===== Data to use =====

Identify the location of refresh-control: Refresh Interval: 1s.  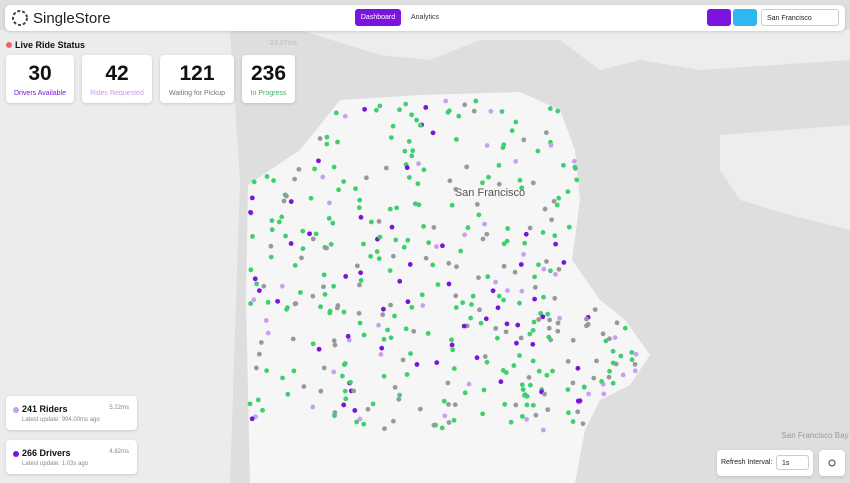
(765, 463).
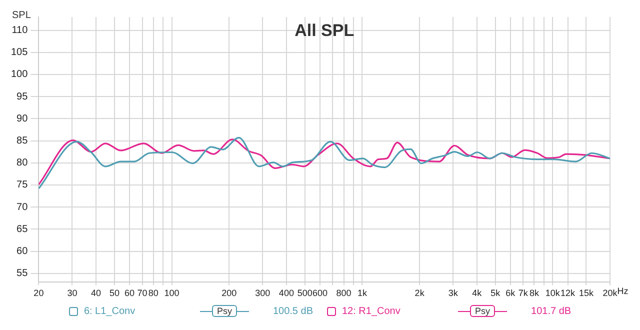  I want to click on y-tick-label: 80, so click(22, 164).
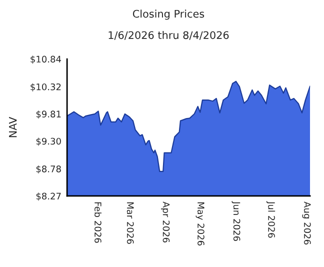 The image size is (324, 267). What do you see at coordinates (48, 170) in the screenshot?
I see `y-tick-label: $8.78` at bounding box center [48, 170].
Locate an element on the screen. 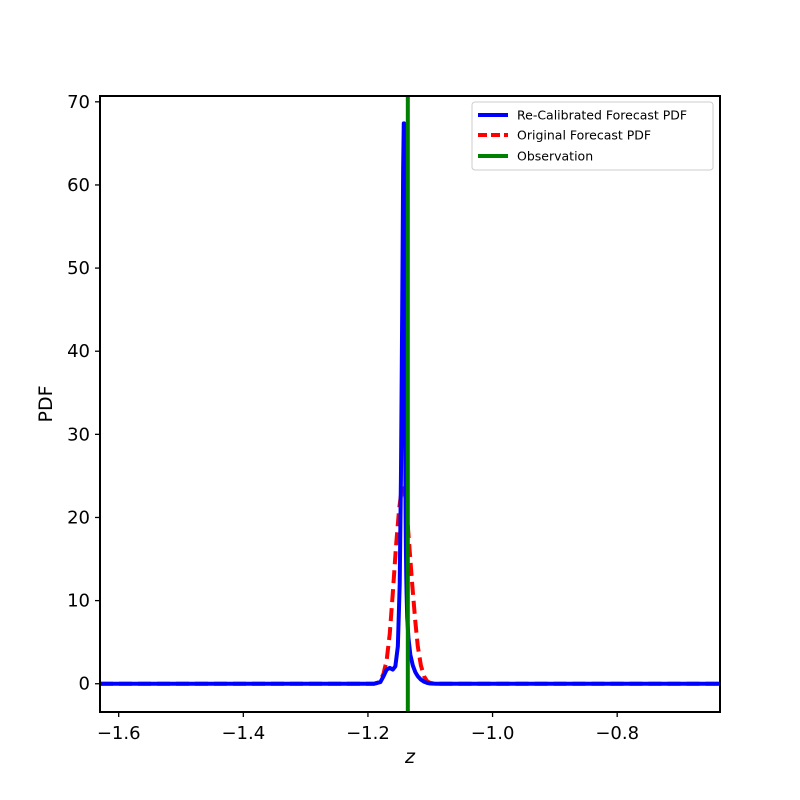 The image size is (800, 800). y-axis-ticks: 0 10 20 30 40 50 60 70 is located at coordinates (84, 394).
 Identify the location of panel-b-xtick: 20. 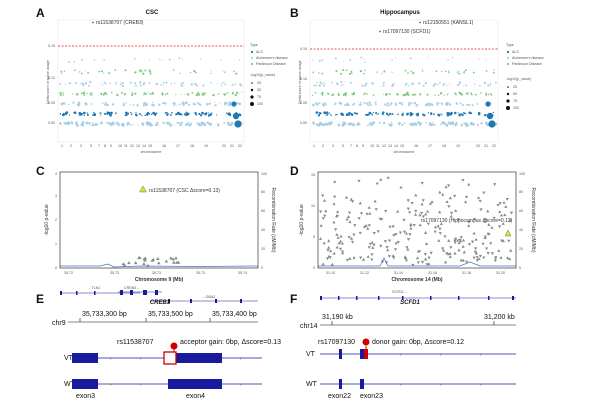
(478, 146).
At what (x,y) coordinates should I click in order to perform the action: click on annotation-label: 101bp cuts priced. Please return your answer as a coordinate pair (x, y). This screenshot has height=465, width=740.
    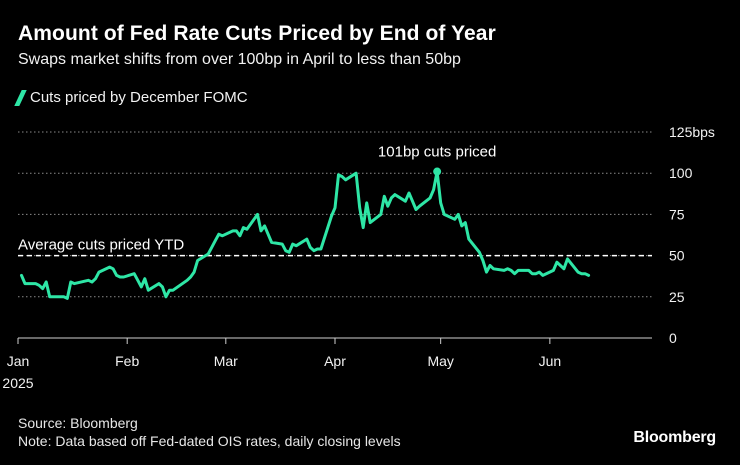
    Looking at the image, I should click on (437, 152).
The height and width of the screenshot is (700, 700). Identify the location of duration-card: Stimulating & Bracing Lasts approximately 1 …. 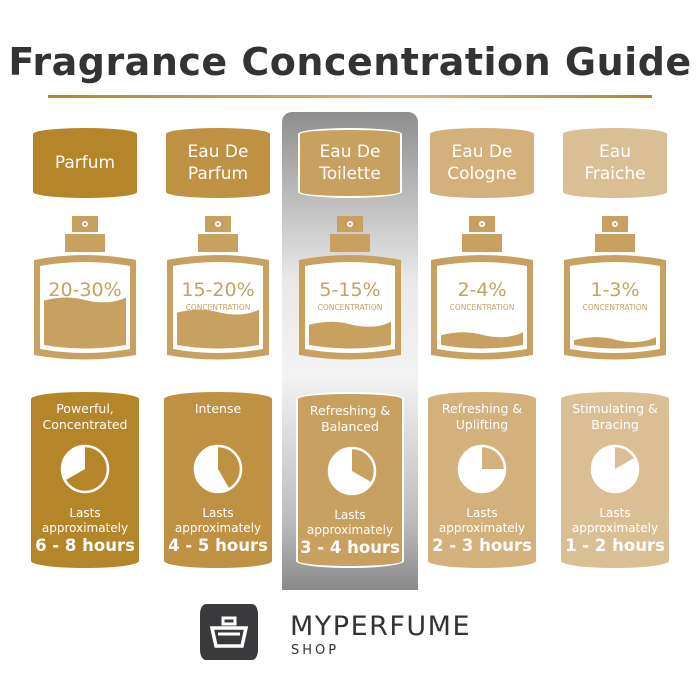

=====

In the records, starting with the first line and going on through the line with "center [48, 170].", replace "Refresh Interval" with "Update Interval" and write those lines out again with nothing else changed. Leave out the pictures.

Identify the location of refresh-control: Update Interval: 1s.  
(765, 463).
  I want to click on y-tick-label: 80, so click(22, 164).
 The image size is (324, 267). What do you see at coordinates (48, 170) in the screenshot?
I see `y-tick-label: $8.78` at bounding box center [48, 170].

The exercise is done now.